(Saved entries)
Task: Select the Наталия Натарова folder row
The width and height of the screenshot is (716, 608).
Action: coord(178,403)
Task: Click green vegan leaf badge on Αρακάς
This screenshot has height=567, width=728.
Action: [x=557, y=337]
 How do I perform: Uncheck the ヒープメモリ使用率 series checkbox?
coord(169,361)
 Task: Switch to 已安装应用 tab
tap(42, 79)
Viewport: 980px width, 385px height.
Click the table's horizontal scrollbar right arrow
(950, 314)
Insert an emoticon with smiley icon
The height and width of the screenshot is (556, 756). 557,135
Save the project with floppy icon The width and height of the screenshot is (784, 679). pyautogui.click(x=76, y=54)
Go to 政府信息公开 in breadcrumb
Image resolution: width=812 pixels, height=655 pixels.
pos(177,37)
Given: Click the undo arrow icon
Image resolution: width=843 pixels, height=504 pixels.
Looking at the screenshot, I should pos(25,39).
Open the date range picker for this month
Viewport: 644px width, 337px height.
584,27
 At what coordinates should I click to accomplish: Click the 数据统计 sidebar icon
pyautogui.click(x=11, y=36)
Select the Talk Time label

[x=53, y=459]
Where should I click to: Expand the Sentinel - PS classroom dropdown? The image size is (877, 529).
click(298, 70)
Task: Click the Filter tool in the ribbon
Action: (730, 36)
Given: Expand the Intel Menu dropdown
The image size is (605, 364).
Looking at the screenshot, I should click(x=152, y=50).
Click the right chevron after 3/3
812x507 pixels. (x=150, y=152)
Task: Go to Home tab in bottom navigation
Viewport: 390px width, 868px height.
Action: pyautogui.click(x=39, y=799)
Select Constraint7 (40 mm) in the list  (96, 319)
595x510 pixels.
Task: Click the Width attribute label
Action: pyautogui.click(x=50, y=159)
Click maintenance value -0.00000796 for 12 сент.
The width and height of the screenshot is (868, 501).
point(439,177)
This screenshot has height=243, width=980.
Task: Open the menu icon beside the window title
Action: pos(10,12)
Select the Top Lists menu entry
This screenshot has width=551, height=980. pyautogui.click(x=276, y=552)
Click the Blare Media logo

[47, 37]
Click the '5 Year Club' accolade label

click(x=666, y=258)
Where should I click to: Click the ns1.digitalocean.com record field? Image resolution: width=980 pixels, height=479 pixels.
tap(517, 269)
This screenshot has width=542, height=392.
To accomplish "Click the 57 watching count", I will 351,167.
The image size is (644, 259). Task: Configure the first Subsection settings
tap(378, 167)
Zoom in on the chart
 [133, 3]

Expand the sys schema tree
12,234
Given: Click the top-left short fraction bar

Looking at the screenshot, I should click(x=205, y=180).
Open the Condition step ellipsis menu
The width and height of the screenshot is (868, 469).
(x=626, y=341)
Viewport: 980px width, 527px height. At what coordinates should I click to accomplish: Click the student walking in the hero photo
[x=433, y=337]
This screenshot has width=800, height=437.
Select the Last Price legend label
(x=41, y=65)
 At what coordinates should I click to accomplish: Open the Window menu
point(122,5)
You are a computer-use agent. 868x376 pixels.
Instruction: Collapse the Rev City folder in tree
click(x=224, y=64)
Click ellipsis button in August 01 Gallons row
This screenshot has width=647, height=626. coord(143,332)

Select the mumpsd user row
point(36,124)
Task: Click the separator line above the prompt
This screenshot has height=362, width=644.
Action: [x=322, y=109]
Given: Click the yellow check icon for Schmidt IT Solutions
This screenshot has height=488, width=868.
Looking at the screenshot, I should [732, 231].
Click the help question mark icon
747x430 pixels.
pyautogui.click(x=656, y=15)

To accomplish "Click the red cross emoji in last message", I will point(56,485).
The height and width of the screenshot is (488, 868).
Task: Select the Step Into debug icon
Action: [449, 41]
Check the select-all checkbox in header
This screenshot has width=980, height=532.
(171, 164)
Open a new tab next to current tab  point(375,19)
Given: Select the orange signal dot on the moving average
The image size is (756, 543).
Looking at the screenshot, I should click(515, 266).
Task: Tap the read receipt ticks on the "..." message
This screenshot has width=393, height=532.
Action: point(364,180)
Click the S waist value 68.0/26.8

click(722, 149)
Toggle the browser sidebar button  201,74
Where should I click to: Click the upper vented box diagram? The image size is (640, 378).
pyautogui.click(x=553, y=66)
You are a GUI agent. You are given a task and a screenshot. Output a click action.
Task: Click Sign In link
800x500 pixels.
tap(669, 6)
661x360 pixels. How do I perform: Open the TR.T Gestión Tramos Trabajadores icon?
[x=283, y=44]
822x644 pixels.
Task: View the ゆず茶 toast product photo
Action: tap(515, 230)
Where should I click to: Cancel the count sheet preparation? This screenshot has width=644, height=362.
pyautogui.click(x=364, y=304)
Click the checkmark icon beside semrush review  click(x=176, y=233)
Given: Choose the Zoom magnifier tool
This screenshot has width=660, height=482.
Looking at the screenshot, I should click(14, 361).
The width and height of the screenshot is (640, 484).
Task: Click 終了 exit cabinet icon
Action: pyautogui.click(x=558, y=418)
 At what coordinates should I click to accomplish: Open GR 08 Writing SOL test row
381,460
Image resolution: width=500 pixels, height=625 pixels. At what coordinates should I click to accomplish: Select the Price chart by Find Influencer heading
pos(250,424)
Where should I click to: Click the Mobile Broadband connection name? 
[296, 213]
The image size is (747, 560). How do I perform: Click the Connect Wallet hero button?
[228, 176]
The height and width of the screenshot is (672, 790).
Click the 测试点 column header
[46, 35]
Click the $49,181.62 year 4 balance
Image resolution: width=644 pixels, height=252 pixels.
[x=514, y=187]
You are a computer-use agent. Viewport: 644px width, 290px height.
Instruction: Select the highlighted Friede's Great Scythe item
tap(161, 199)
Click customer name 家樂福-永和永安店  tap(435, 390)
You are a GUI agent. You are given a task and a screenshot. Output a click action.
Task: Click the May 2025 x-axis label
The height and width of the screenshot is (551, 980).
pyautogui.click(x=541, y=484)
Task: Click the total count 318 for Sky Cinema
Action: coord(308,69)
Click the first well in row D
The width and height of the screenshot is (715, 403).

TASK PROMPT: A single number is the expected answer: how many lines of the records above contain the word "computer".

SOLVED EXERCISE: 2